#### What you will do
Exactly as they appear, print the line with "Given: Click the Export upload icon" and each line after it through the end of the entries below; leave out pictures.

#### Data shown
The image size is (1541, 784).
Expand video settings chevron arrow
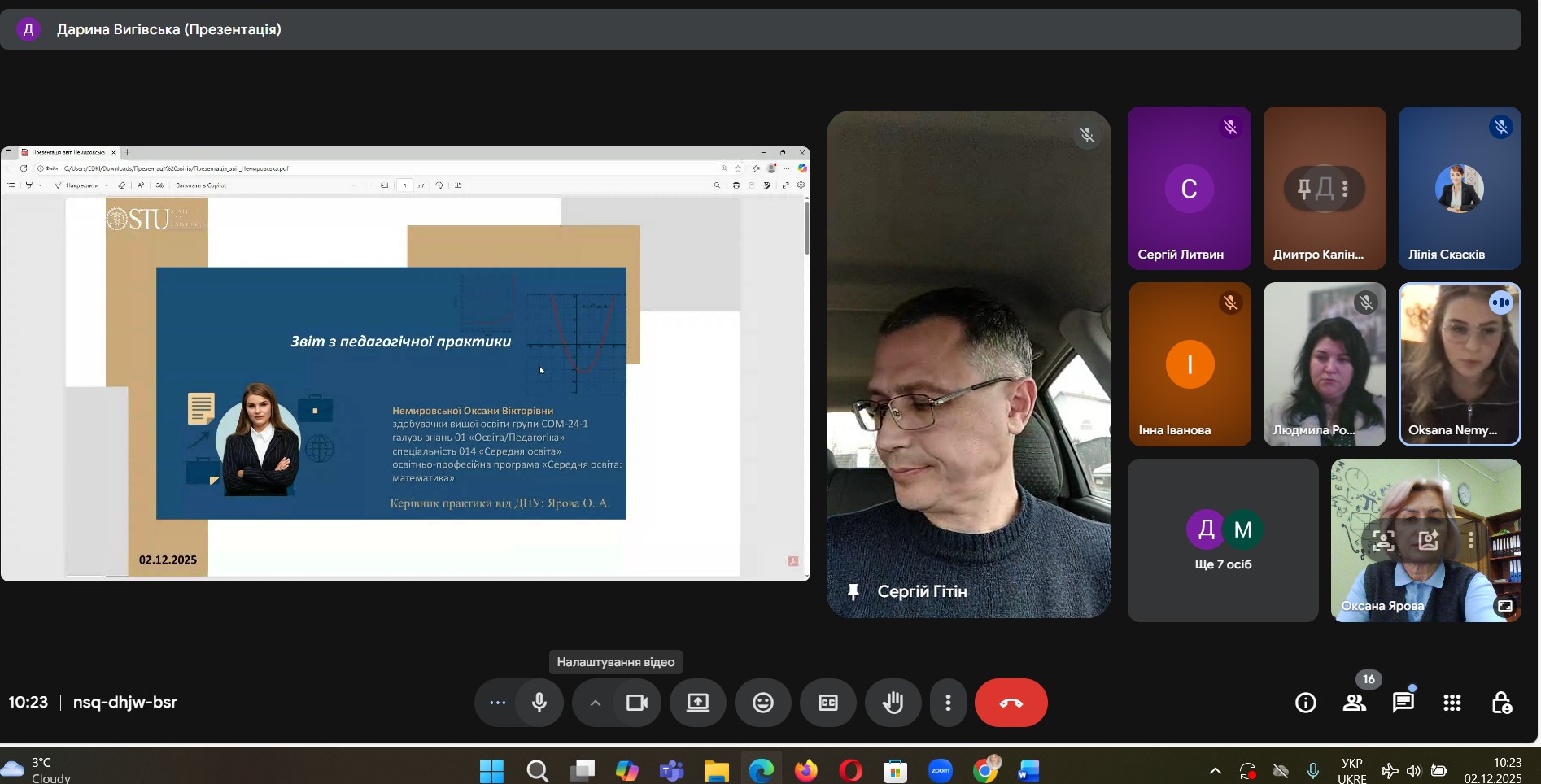point(595,703)

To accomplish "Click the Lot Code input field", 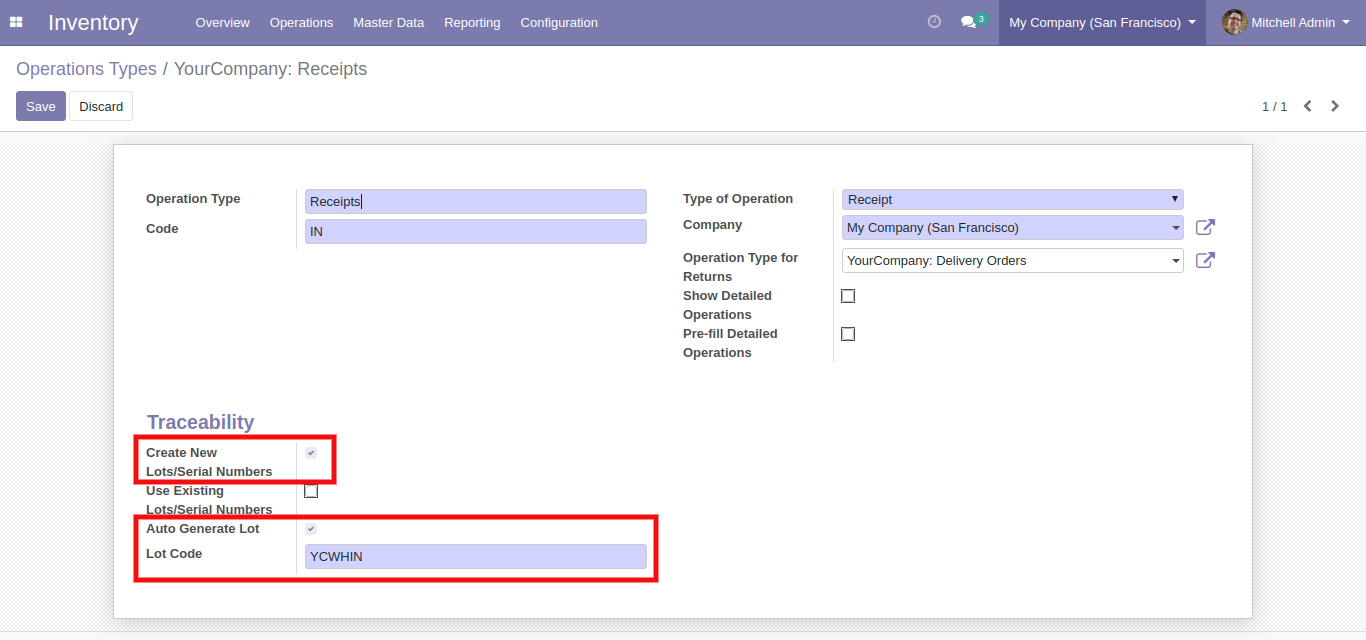I will pos(475,557).
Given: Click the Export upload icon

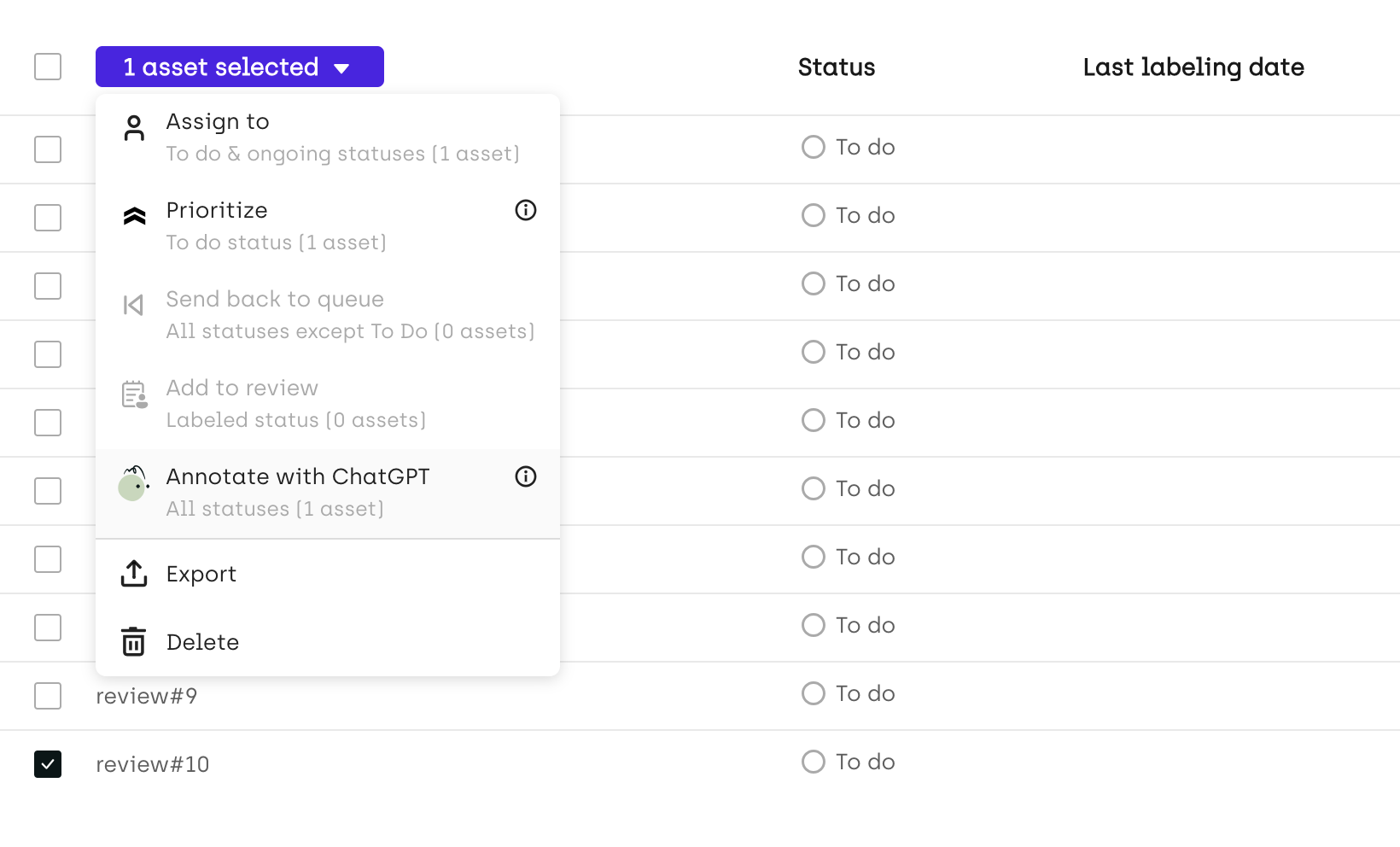Looking at the screenshot, I should [134, 574].
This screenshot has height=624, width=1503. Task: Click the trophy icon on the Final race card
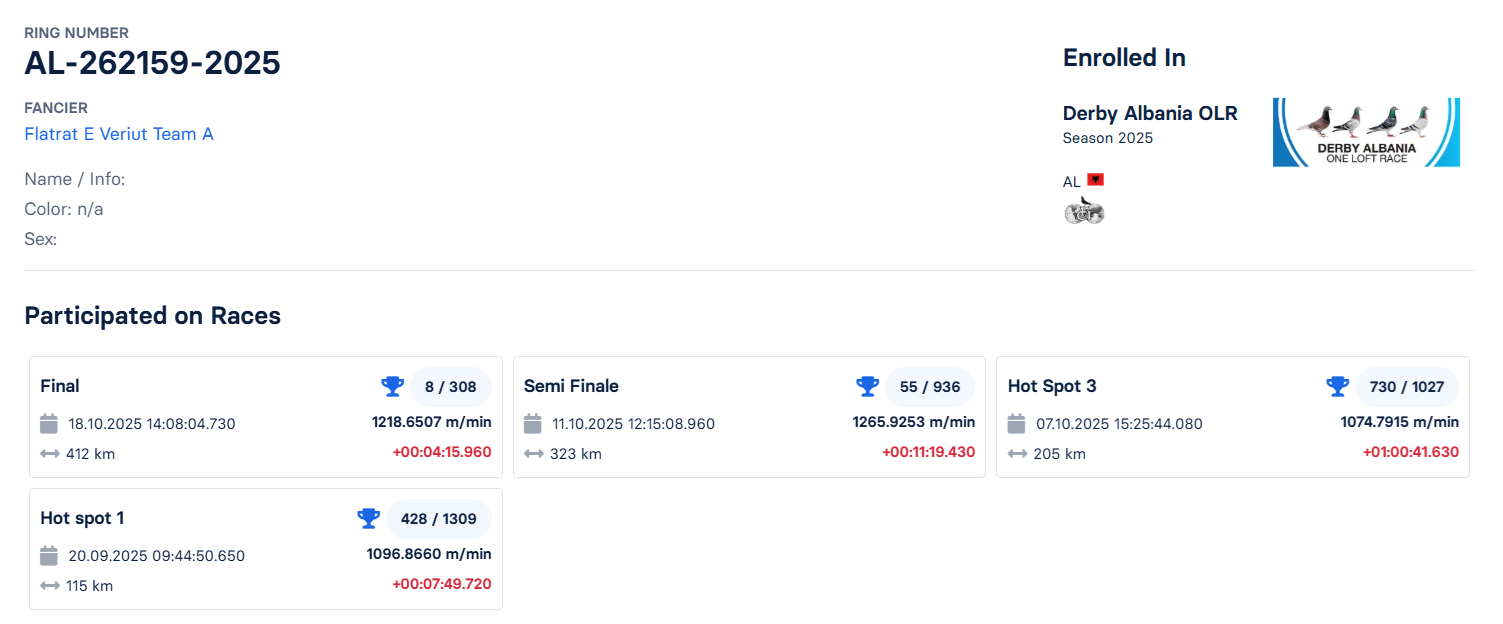pos(393,386)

#### Output of the exercise
Given: Click the Export upload icon

Looking at the screenshot, I should [134, 574].
This screenshot has height=624, width=1503. Task: Click the trophy icon on the Final race card
pos(393,386)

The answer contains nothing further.